• **Work item**
Beginning at the line that contains "Zdalne nauczanie (91, 522)", reproduce the entries below exactly, ending with the line that contains "Image resolution: width=430, height=2497.". Omit each picture.

• **Material provided**
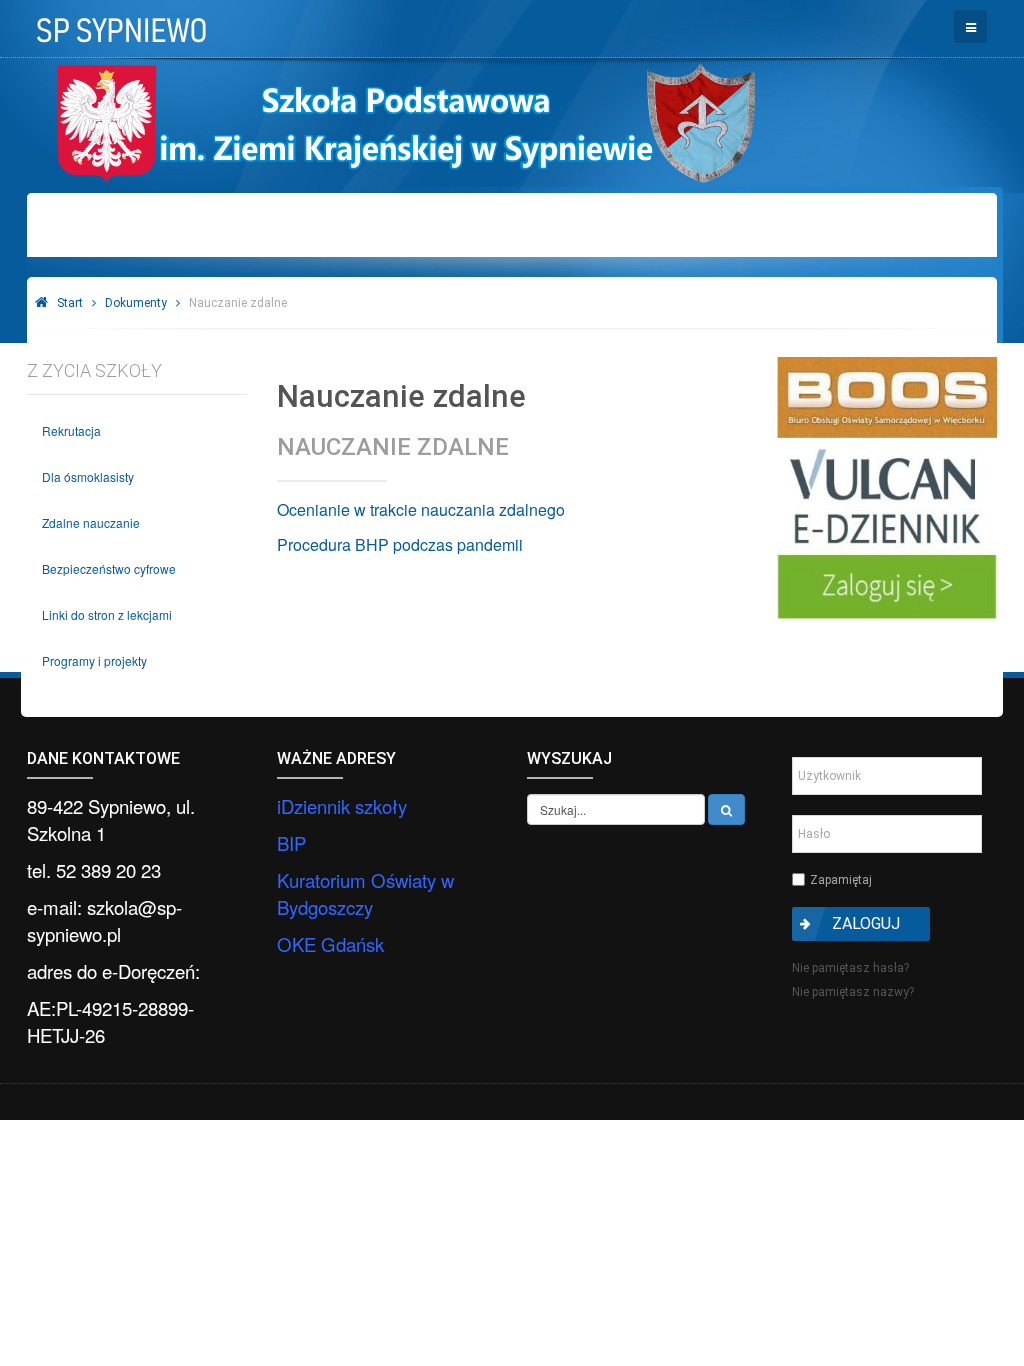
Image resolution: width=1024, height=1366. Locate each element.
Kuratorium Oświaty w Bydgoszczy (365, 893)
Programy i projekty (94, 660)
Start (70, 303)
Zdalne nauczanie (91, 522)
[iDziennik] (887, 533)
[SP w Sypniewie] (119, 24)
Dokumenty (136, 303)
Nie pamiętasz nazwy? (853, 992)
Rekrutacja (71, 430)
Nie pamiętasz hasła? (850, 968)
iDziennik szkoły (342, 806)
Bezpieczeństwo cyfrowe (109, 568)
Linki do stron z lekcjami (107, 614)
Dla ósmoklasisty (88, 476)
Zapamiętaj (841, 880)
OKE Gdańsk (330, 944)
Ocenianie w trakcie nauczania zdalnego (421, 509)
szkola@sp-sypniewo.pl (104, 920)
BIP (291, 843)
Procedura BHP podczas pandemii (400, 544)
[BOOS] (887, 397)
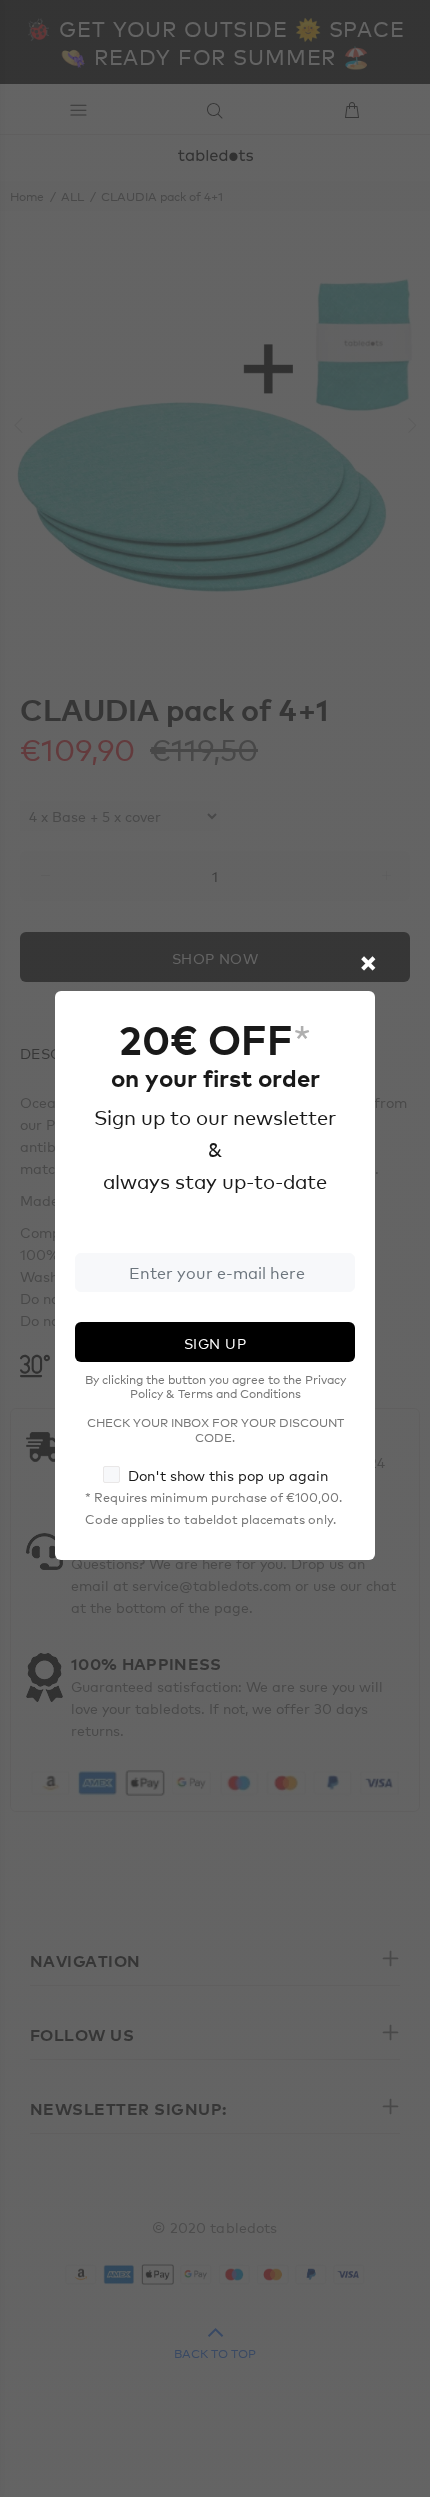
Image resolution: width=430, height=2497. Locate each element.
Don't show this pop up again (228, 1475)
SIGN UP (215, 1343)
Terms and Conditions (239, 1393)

...

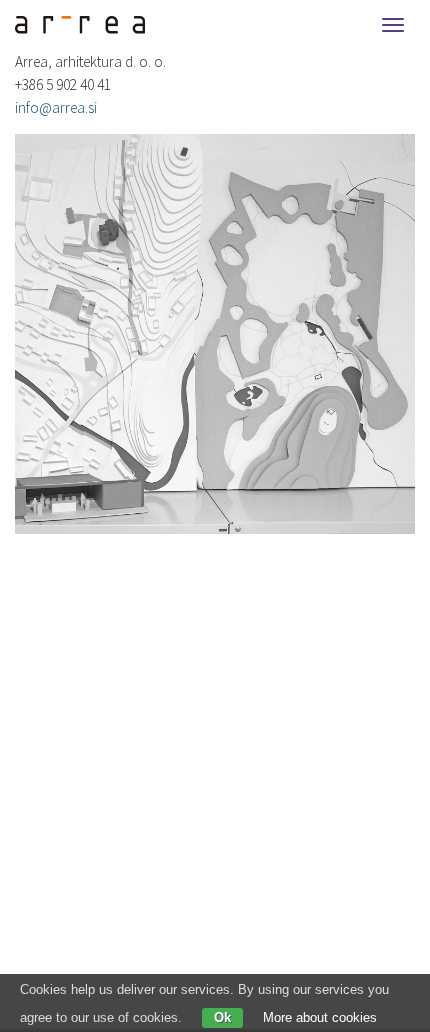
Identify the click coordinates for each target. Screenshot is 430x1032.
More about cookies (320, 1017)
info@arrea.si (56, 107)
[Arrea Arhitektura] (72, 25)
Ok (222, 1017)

==

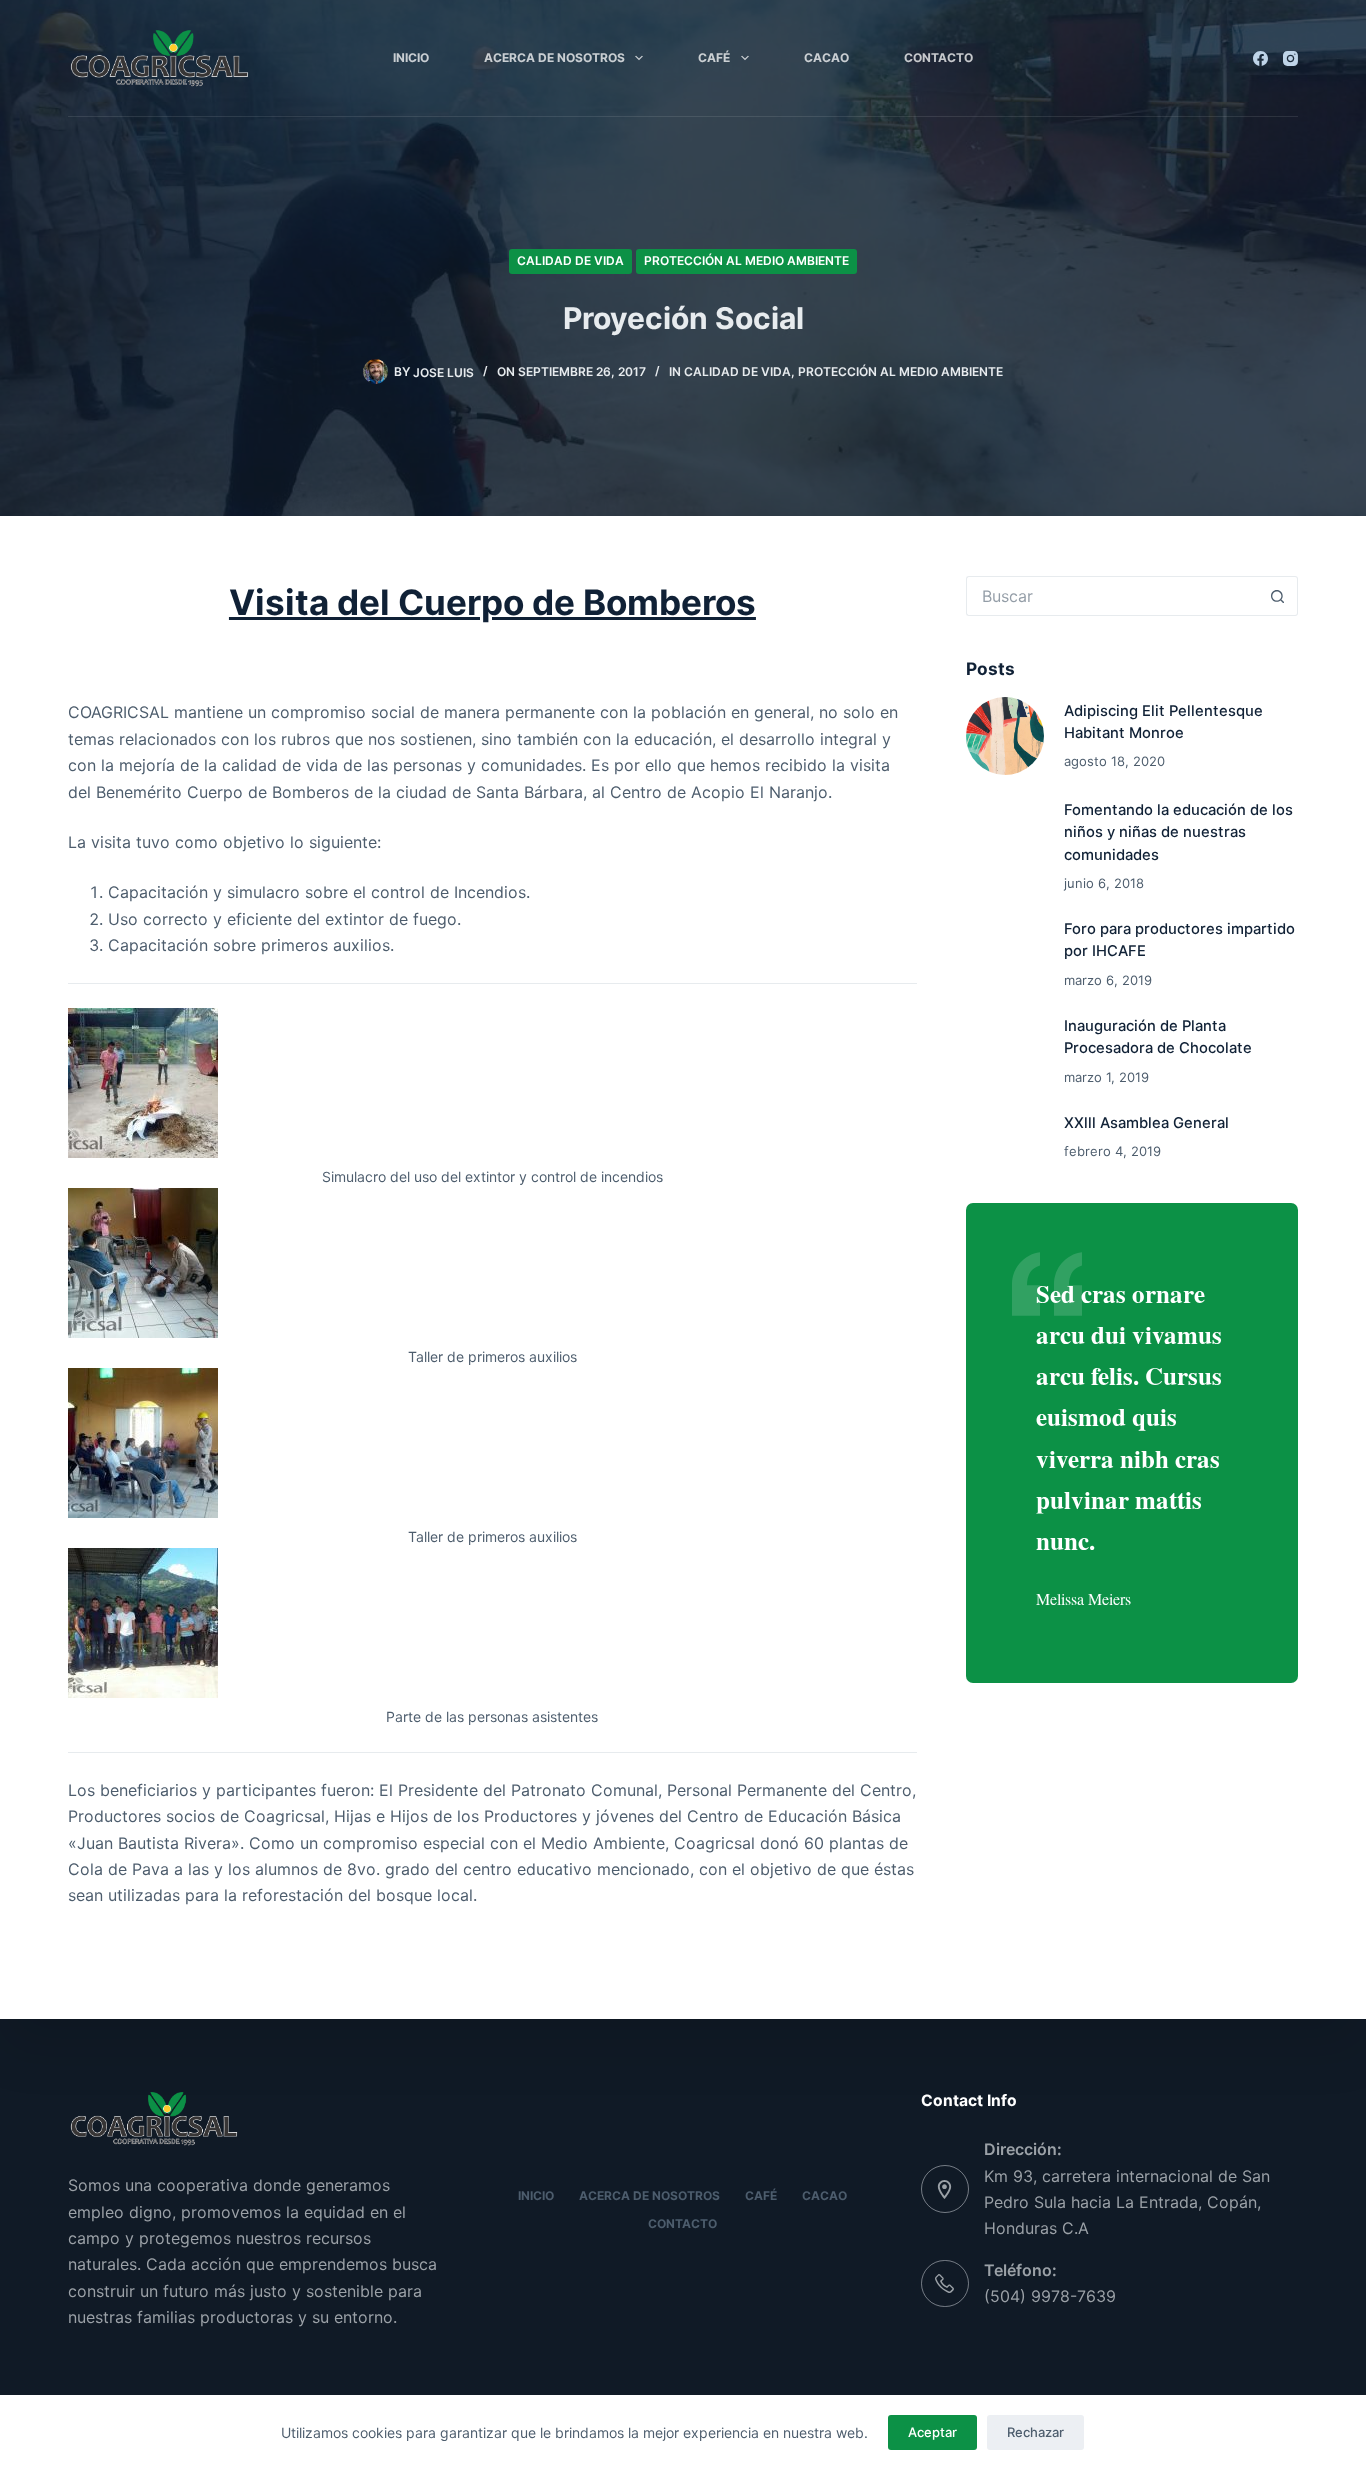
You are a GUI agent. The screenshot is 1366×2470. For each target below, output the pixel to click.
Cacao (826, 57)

• **Written solution**
Zdalne nauczanie (91, 522)
[iDziennik] (887, 533)
[SP w Sypniewie] (119, 24)
Dokumenty (136, 303)
Nie pamiętasz nazwy? (853, 992)
Rekrutacja (71, 430)
Nie pamiętasz hasła? (850, 968)
iDziennik szkoły (342, 806)
Bezpieczeństwo cyfrowe (109, 568)
Linki do stron z lekcjami (107, 614)
Dla ósmoklasisty (88, 476)
Zapamiętaj (841, 880)
OKE Gdańsk (330, 944)
Ocenianie w trakcie nauczania zdalnego (421, 509)
szkola@sp-sypniewo.pl (104, 920)
BIP (291, 843)
Procedura BHP podczas pandemii (400, 544)
[BOOS] (887, 397)
Image resolution: width=430, height=2497. Locate each element.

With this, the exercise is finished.